Lightspark extended MPP to Bitcoin Lightning the same week. The protocol now covers stablecoins via Tempo, cards via Stripe and Visa, and BTC via Lightning.

Visa's own language makes the strategy explicit: "While remaining protocol-agnostic, Visa built its card-based MPP specification to complement existing emerging agent payment standards, including protocols like x402." That sentence is the whole play.
The protocol war Visa is not picking sides in
Further reading of the 3 agentic payment protocols: The Race to Own Agent Payments: MPP vs. x402 vs. Google
Four serious contenders are competing for how AI agents pay online.
MPP launched with 100+ integrated services at mainnet. Rail-agnostic by design, supports stablecoins, cards, and Lightning. Stripe processed $1.9T in total payment volume in 2025, the distribution advantage MPP inherits directly.

◆ Work to complete
Copy the stretch of the agent payments passage from "MPP launched with" through "MPP inherits directly.", swapping "mainnet" for "launch".

Stored data
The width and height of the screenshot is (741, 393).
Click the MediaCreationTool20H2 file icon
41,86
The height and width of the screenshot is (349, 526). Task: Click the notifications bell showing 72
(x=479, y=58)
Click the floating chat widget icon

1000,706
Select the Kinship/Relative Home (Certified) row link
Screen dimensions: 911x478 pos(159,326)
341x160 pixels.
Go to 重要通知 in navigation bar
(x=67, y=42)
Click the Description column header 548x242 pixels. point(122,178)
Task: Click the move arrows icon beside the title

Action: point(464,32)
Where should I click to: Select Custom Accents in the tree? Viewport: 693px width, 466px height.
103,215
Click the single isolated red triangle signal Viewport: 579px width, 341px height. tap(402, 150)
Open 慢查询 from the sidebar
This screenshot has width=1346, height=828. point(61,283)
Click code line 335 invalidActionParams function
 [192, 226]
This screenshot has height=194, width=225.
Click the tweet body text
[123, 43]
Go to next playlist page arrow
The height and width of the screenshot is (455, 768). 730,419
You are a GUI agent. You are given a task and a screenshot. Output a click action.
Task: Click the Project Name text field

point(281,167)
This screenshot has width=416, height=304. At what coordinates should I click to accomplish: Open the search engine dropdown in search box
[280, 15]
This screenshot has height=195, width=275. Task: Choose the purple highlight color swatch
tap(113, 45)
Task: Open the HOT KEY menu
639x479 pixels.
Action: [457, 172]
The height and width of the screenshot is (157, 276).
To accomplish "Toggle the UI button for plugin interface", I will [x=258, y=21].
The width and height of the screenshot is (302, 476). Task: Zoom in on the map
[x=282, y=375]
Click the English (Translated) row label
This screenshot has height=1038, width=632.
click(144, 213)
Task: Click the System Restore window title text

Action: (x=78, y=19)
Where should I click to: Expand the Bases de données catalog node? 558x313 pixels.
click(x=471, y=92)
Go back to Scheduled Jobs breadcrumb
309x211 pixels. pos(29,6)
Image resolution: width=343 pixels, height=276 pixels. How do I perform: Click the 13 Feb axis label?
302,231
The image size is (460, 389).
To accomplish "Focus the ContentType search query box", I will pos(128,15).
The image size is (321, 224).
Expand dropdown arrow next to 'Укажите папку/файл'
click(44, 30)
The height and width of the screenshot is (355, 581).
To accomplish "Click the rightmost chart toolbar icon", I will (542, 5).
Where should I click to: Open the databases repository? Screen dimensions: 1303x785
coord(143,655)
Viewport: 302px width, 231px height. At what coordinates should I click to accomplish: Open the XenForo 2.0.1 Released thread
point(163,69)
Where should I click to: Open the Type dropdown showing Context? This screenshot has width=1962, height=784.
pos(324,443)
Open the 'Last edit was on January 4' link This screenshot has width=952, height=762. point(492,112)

◆ Answer section
MPP launched with 100+ integrated services at launch. Rail-agnostic by design, supports stablecoins, cards, and Lightning. Stripe processed $1.9T in total payment volume in 2025, the distribution advantage MPP inherits directly.